Wypowiedzi szkoleniowców po meczu Lech – Videoton

21 sie 2015, 08:16

Lech Poznań po wczorajszym zwycięstwie 3:0 znalazł się jedną nogą w fazie grupowej Lidze Europy. Poniżej zamieszczamy wypowiedzi obu trenerów na pomeczowej konferencji prasowej.

Maciej Skorża: Udało nam się dziś uzyskać dobry wynik. Świetnie rozpoczęliśmy mecz, zdobyliśmy gola po ładnej akcji Karola i Barry’ego. Wydawało się, że pójdziemy za ciosem, ale tak nie było. Videoton był dziś bardzo zdyscyplinowany, nie otworzył się praktycznie przez cały mecz i było nam ciężko grać w ataku pozycyjnym pod bramką przeciwnika.

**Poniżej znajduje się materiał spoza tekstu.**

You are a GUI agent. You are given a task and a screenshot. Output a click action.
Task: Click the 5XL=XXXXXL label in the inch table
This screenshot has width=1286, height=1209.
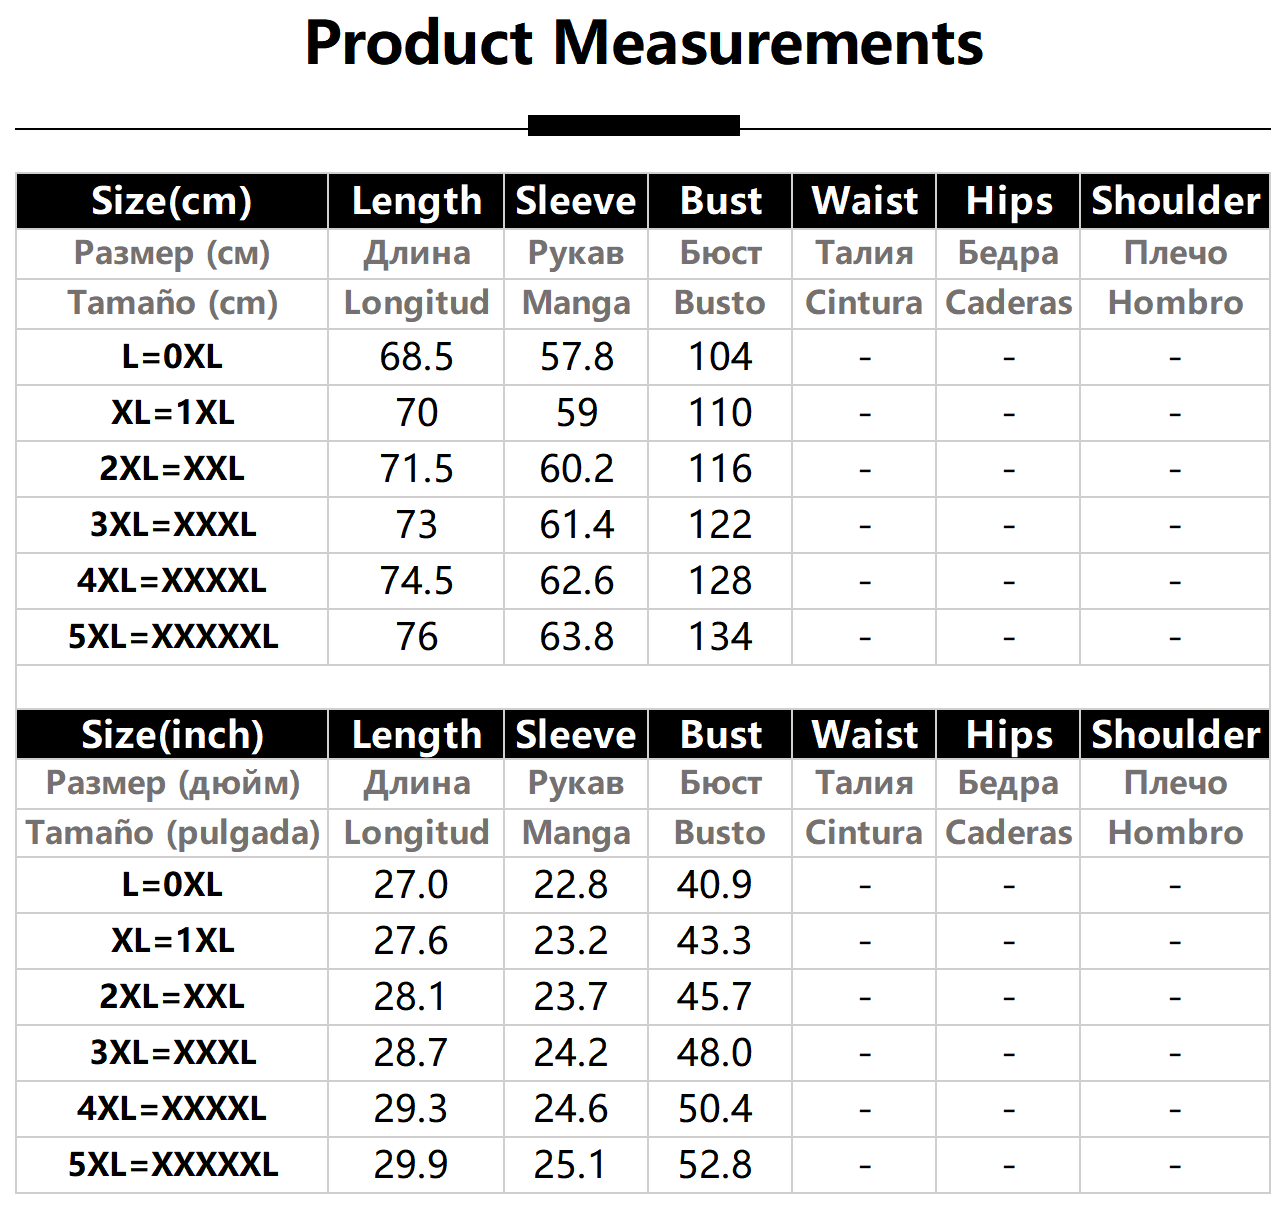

Rywal pokazał, że ma klasowych piłkarzy, więc sprawa awansu nie jest jeszcze przesądzona.

Nie ukrywam, że cieszę się, iż po ostatnim trudnym okresie potrafiliśmy tak rozegrać ten mecz. Po raz pierwszy w sezonie mieliśmy czas, by się dobrze przygotować, wróciło kilku graczy, którzy stanowią o naszej sile ofensywnej i to przesądziło o wyniku. Obawiałem się jednak nieco wczoraj robiąc dobrą minę na konferencji, bo gdy wraca tak wielu graczy to zawsze jest to pewne ryzyko. Minusem spotkania jest kartka Karola, która eliminuje go z gry za tydzień, a jeszcze większym kontuzja Marcina Robaka. Kostka wygląda bardzo źle i wykluczy go to z gry zapewne na parę tygodni.

Tamas Peto: Stało się dziś to, czego się spodziewałem. Oczekiwałem, że Lech będzie bardzo mocną drużyną i tak też było. Nie mogę jednocześnie powiedzieć, że nie jestem zadowolony, ponieważ nasz zespół w porównaniu do poprzednich tygodni grał dziś nieźle i na pewno widać było poprawę. Nastąpiła wielka zmiana, choć wynik tego nie pokazuje.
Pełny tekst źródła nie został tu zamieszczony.